英愛リーディング14回を始めとするその偉大なる業績の紹介は別に任せるとして、ここでは追悼に替え何頭か印象深い産駒を挙げておこうと思う。

*ファンタジースズカはサドラー2年目の産駒だから、まだその特徴なり限界なりが審らかになっていない初期の輸入馬だった。3歳秋にはローズSに駒を進めて3着、エリザベス女王杯で期待したものの上がり勝負となって10着に崩れるところなど、今思えばいかにもサドラーらしい。

*モンジューは好きだった*エルコンドルパサーの敵役として忘れられない。
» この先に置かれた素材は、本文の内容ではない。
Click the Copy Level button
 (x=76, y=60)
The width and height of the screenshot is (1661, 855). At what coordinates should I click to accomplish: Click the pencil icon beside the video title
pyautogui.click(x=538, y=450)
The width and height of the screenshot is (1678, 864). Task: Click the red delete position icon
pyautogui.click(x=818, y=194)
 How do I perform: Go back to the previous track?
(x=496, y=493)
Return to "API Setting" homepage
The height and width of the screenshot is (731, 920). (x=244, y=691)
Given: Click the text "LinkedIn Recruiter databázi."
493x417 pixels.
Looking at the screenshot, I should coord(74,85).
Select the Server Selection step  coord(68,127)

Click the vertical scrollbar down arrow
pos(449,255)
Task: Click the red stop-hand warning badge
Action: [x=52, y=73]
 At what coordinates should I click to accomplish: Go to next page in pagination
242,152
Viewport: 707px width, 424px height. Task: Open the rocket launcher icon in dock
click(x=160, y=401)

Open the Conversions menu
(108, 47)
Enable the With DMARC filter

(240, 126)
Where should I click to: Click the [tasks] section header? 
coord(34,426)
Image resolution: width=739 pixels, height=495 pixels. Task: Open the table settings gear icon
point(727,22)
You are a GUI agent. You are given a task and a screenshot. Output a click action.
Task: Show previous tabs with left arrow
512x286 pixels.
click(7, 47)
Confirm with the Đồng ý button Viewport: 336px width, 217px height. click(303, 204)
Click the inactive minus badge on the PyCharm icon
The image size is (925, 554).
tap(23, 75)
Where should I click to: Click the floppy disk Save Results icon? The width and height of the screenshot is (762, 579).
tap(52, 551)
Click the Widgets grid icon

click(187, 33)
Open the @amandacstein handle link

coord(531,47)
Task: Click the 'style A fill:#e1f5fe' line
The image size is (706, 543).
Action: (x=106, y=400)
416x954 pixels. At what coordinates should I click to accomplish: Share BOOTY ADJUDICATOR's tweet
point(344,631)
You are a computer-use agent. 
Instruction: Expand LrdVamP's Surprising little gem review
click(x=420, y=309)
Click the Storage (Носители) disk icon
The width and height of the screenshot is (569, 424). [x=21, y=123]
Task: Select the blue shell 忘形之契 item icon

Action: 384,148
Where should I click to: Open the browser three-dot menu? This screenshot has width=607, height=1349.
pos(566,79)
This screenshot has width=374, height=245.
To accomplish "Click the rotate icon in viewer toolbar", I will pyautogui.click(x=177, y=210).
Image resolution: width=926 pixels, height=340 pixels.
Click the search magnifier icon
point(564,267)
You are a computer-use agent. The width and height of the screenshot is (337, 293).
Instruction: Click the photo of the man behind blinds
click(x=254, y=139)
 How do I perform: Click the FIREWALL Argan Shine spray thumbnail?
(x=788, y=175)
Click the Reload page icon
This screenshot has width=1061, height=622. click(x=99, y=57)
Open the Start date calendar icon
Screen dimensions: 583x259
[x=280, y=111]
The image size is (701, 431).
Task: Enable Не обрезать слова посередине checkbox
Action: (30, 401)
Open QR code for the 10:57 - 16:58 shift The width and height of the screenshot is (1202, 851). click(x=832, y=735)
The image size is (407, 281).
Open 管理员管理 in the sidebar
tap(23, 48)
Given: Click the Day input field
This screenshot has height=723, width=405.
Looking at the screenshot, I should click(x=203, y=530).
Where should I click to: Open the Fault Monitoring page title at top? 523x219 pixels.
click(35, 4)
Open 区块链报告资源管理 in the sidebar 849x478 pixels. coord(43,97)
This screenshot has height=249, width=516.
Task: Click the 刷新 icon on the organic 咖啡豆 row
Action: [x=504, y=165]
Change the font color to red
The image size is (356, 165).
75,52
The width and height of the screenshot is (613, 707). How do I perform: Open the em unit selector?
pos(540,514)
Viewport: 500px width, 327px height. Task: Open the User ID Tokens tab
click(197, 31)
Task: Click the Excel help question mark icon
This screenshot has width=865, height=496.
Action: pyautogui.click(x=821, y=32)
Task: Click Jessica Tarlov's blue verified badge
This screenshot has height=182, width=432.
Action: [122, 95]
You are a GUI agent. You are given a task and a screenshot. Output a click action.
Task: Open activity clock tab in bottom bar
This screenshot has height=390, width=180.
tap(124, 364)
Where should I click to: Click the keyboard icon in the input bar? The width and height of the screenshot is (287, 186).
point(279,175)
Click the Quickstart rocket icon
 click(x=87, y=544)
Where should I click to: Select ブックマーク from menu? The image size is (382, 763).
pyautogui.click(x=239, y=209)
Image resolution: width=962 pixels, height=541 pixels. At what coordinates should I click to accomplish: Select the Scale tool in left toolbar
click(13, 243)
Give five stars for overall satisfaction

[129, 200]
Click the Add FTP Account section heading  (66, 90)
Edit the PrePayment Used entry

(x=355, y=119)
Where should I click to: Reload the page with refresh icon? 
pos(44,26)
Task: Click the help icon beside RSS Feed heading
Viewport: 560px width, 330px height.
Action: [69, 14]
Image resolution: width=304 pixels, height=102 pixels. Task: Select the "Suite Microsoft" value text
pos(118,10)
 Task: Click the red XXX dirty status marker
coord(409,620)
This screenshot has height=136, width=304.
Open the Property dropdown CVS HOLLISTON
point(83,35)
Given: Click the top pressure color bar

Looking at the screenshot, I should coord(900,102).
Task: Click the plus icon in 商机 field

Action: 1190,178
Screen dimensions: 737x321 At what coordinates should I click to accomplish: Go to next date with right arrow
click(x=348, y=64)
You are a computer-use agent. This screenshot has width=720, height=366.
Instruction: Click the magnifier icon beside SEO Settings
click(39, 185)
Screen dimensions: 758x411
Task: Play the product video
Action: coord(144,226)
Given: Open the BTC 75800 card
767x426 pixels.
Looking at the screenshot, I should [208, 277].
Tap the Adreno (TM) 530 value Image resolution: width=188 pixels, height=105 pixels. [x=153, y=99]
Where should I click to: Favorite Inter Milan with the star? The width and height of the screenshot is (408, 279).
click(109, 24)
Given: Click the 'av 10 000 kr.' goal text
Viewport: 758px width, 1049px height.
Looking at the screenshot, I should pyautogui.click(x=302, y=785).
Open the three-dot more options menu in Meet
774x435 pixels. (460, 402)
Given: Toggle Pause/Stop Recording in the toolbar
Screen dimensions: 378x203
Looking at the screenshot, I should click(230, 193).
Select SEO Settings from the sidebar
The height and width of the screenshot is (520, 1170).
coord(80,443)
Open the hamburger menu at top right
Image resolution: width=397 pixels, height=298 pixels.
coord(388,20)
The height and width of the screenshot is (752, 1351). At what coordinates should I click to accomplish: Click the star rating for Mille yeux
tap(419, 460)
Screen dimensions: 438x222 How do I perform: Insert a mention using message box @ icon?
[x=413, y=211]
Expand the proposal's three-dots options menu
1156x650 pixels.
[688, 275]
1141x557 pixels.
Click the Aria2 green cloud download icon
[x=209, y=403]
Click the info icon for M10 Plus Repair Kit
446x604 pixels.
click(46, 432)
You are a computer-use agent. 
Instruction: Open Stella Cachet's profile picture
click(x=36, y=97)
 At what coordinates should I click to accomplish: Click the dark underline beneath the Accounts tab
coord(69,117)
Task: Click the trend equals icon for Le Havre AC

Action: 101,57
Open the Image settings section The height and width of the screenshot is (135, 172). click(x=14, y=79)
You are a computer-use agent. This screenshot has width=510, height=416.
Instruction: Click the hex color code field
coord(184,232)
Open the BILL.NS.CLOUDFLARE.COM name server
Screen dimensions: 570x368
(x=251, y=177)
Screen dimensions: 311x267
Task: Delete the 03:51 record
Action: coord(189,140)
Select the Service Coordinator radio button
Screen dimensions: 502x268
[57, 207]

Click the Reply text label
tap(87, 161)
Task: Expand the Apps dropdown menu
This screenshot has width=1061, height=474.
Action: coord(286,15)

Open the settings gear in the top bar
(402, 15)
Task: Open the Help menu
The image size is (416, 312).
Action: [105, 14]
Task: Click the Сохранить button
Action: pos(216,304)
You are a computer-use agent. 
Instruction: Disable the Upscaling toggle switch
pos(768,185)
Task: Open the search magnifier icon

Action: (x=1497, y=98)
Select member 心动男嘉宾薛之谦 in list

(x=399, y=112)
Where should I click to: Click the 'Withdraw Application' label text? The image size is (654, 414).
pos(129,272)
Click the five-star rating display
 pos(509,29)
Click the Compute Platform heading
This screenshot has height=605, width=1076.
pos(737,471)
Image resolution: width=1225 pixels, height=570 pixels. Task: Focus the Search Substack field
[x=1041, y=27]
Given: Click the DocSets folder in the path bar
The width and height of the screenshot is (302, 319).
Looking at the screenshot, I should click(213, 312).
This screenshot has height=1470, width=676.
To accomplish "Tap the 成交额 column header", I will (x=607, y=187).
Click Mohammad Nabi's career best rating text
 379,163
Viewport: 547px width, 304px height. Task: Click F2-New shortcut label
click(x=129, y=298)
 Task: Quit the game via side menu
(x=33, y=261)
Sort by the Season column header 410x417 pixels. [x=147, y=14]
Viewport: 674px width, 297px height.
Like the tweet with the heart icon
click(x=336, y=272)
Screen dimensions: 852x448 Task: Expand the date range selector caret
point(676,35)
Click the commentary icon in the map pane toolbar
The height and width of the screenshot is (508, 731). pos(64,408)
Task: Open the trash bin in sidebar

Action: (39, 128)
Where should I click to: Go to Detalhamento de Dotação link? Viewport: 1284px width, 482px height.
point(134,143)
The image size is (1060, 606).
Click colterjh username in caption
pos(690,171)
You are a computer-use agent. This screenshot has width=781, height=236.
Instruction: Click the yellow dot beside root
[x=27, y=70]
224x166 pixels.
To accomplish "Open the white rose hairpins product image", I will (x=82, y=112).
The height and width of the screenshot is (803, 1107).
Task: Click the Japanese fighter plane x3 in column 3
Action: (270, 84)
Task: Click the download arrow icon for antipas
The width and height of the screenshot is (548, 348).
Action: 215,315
G1のゴール前の叩き合いに息をつまらせる経験は多々あれど、ロンシャンのあのときの直線ほど高揚した経験はなかったろう。ヨーロッパに君臨するサドラーの底力を見た想いがした。

まあそのエルコンも母父にサドラーを持ち、その後のKingmambo×Sadler's Wellsブームの嚆矢となったわけではあるが。

種牡馬として輸入された中で思い出深いのは、凱旋門賞を勝った大物として期待された*カーネギーか。初年度のカーネギーダイアンにはオッと思わされたが、本邦では結局は尻すぼみに終わっている。とはいえ、祖母Dermaの分岐から巨星ZabeelやオーストレイリアンギニーのBaryshnikovが出ているだけに、オセアニアに活躍の場を求めたのは正解だっただろう。

その他にも若き藤澤和雄師が管理したきかん坊の*ヒゴノスター、池江父がヤマニンの土井氏から一任されて選んだという*マダニナ(ヤマニンウイスカーの母)、アスコット金杯4連覇という”いかにも”なYeatsなどなど、もう一頭のND巨頭Storm Catよりも愛すべき個性派が多かったというのが自分の感想になる。

自身はすでに08年に種牡馬を引退していたが、バトンを受け継いだ直仔や孫世代の種牡馬も世界各地で勢力を伸ばし、また母系に入っても大きな影響を与え続けているのは周知のとおりである。

20世紀と21世紀を跨いでヨーロッパ競馬を支配したこの奇蹟の水脈は、まだまだ枯れることなく湧き続けていくことだろう。